Source records
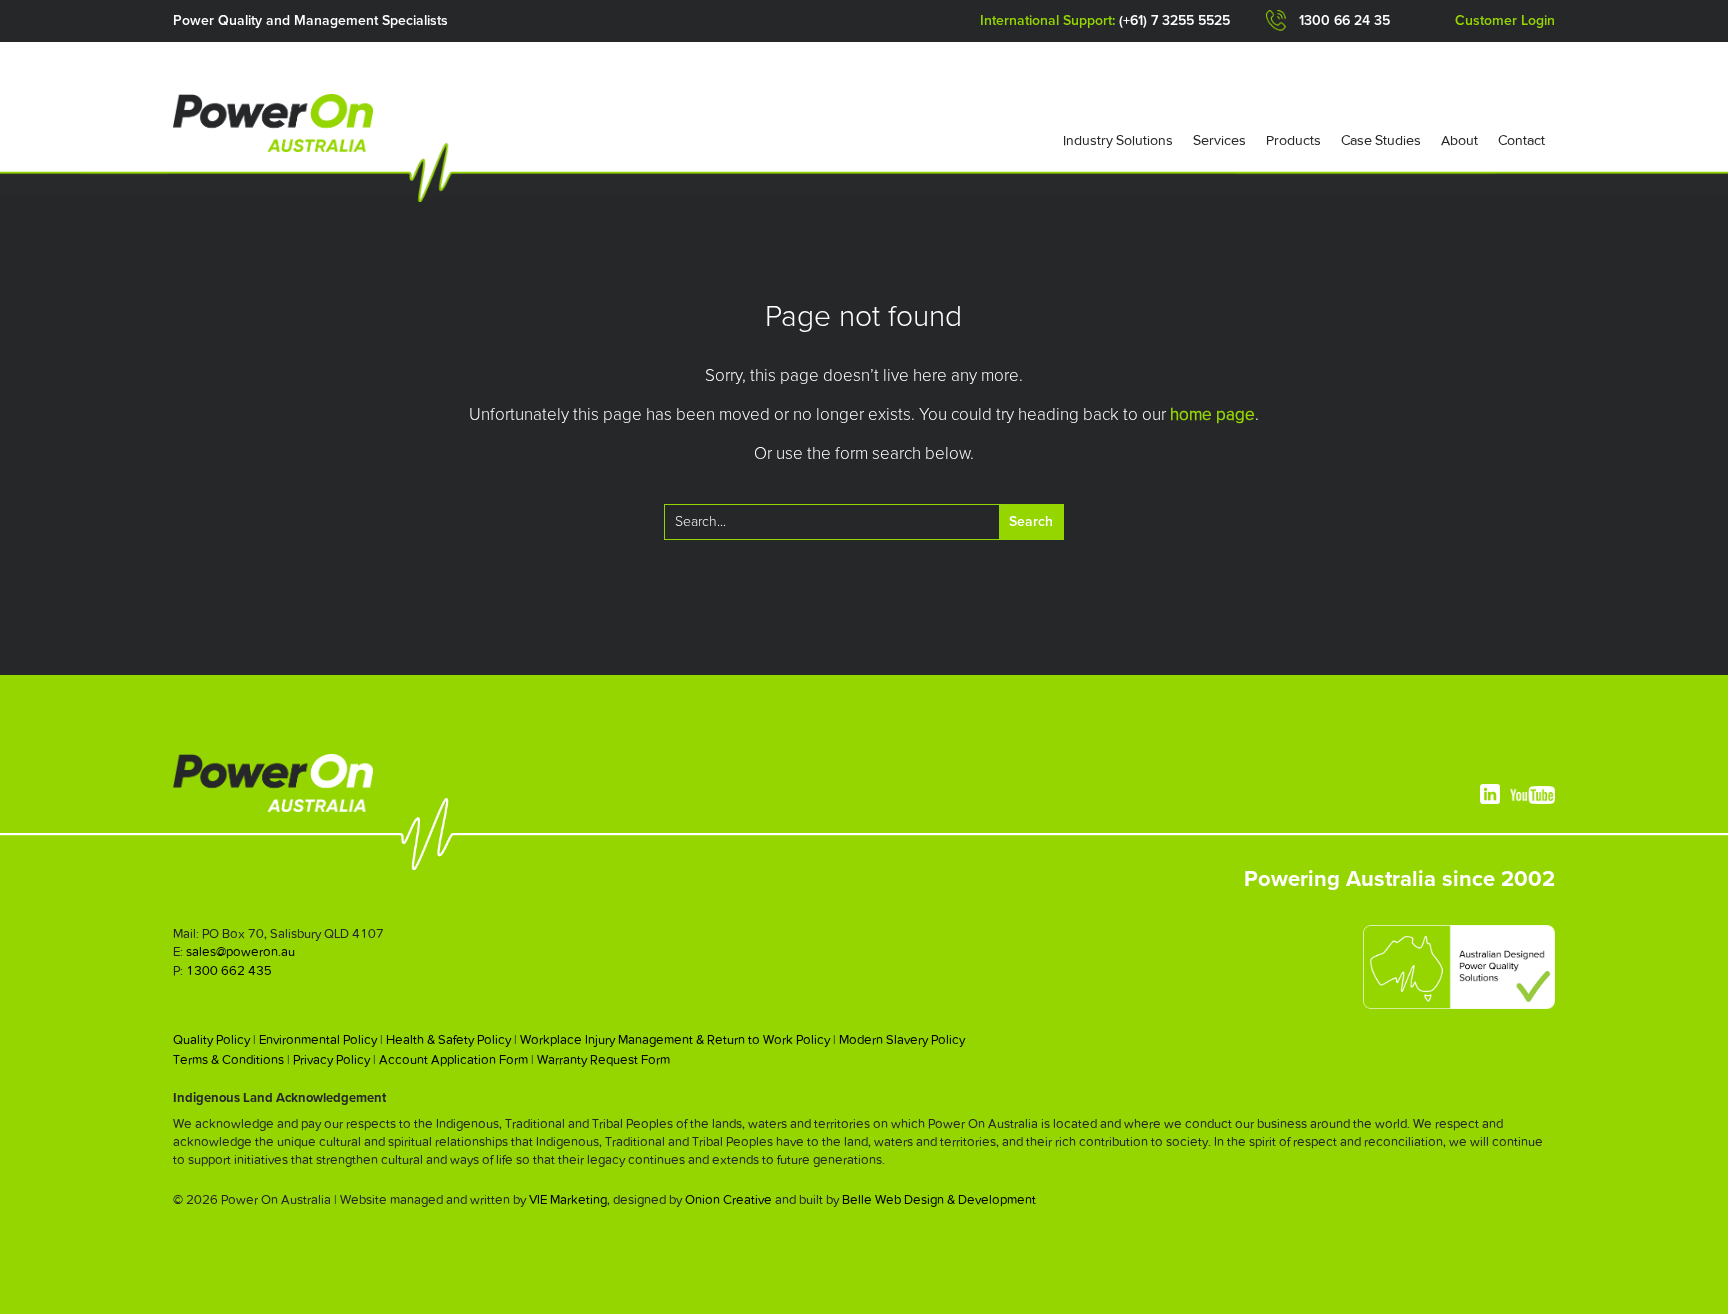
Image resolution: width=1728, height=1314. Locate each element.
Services (1219, 140)
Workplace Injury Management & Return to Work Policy (675, 1039)
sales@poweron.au (240, 951)
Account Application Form (453, 1059)
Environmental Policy (318, 1039)
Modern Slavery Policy (902, 1039)
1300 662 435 (229, 970)
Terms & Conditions (228, 1059)
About (1459, 140)
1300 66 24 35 (1344, 21)
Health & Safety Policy (448, 1039)
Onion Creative (728, 1199)
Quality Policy (211, 1039)
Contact (1521, 140)
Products (1293, 140)
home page (1212, 415)
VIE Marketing (568, 1199)
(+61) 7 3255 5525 (1174, 21)
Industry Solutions (1118, 140)
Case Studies (1381, 140)
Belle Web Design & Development (939, 1199)
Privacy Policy (331, 1059)
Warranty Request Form (603, 1059)
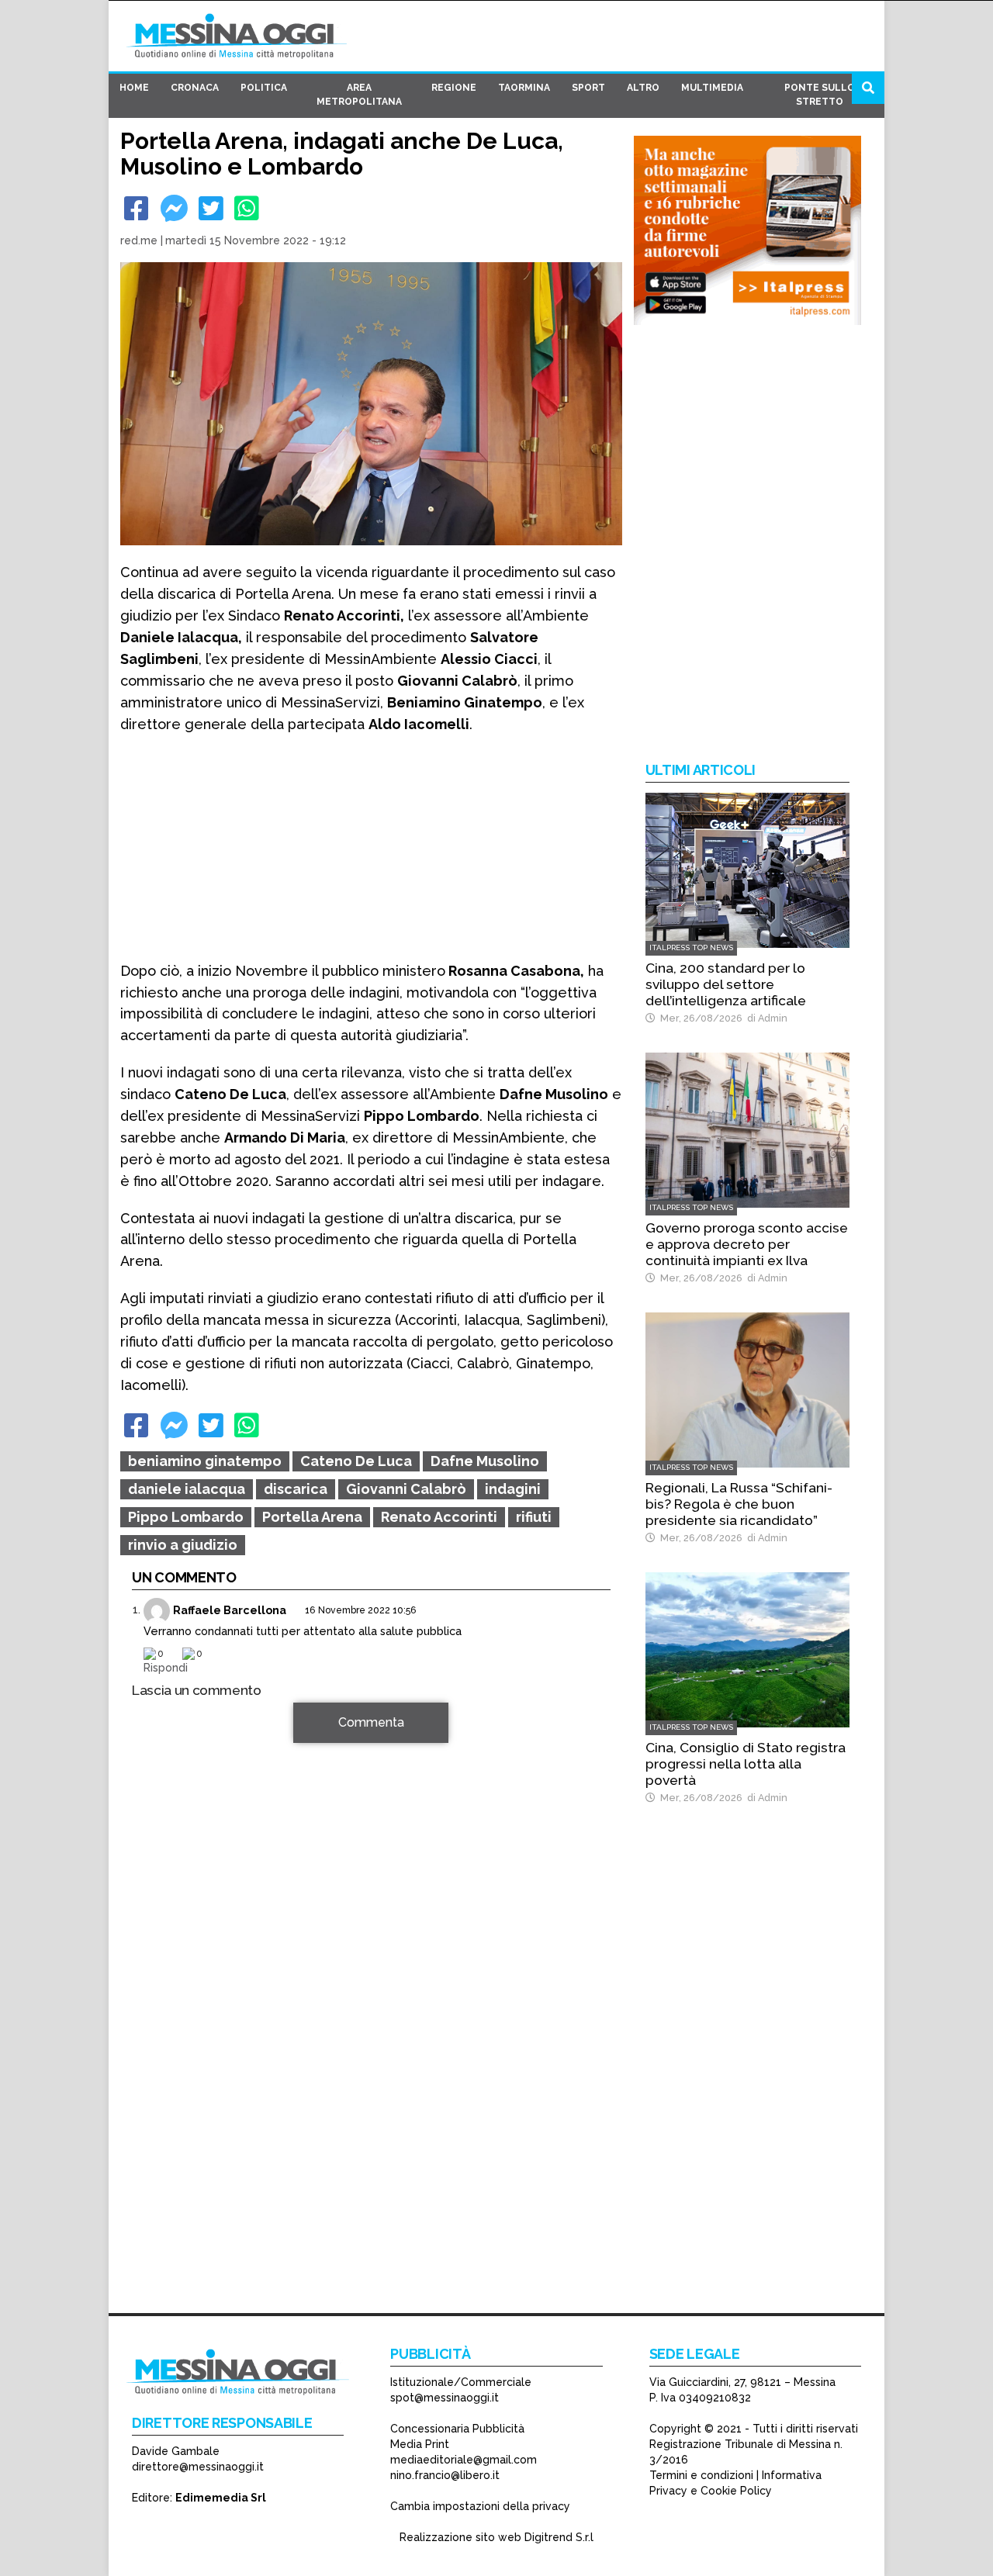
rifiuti (534, 1517)
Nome (152, 1917)
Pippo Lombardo (186, 1517)
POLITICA (263, 87)
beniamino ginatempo (205, 1461)
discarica (295, 1489)
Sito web (156, 1973)
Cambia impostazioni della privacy (480, 2506)
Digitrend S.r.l (558, 2537)
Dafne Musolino (485, 1461)
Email (151, 1945)
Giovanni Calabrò (406, 1489)
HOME (134, 87)
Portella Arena (312, 1517)
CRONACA (195, 87)
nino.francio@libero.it (445, 2475)
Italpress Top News (691, 947)
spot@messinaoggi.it (444, 2397)
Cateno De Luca (356, 1461)
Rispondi (166, 1667)
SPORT (588, 87)
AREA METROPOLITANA (359, 94)
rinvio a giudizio (182, 1545)
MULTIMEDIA (712, 87)
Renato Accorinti (439, 1517)
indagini (513, 1489)
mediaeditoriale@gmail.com (463, 2459)
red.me (138, 240)
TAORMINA (524, 87)
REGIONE (453, 87)
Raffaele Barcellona (229, 1609)
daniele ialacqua (186, 1489)
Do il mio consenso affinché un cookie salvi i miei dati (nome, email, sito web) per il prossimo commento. (360, 2021)
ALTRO (643, 87)
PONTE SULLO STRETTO (819, 94)
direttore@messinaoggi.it (198, 2466)
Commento (163, 1731)
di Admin (764, 1018)
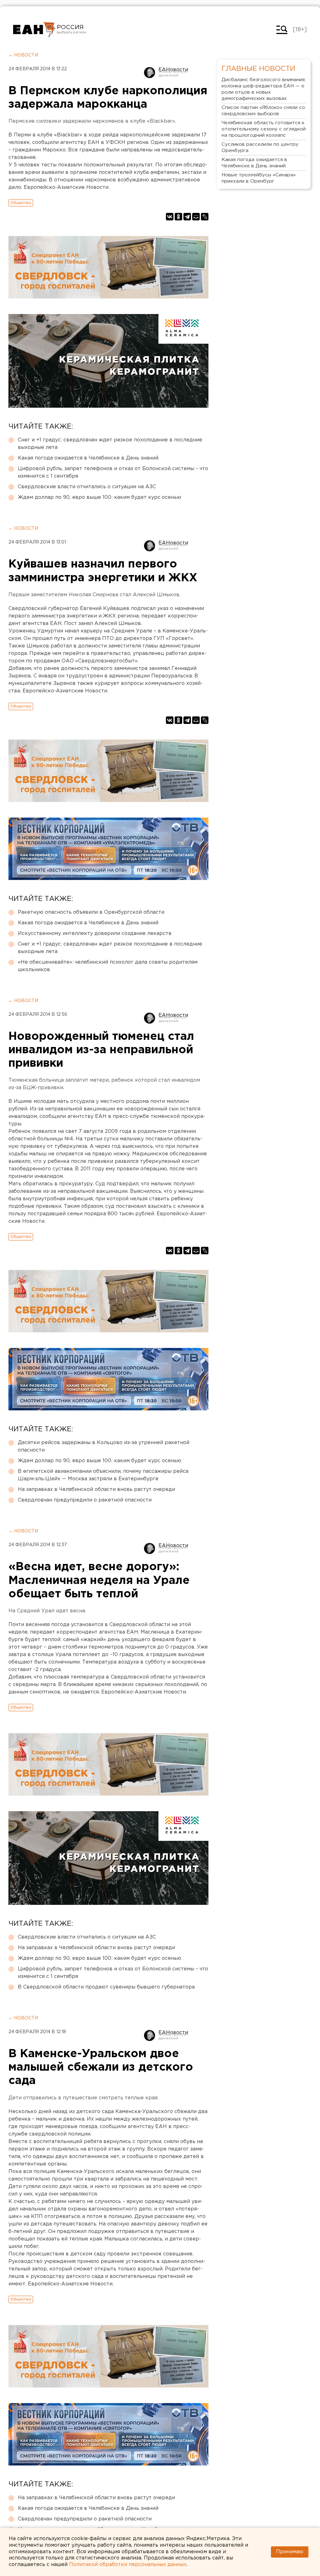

#### Work to be completed
Exactly the lines from the one holding "daniele ialacqua (186, 1489)" through the last line of the entries, both included, are to be duplicated; leave the pictures out.

#### Solution to this problem
daniele ialacqua (186, 1489)
Do il mio consenso affinché un cookie salvi i miei dati (nome, email, sito web) per il prossimo commento. (360, 2021)
ALTRO (643, 87)
PONTE SULLO STRETTO (819, 94)
direttore@messinaoggi.it (198, 2466)
Commento (163, 1731)
di Admin (764, 1018)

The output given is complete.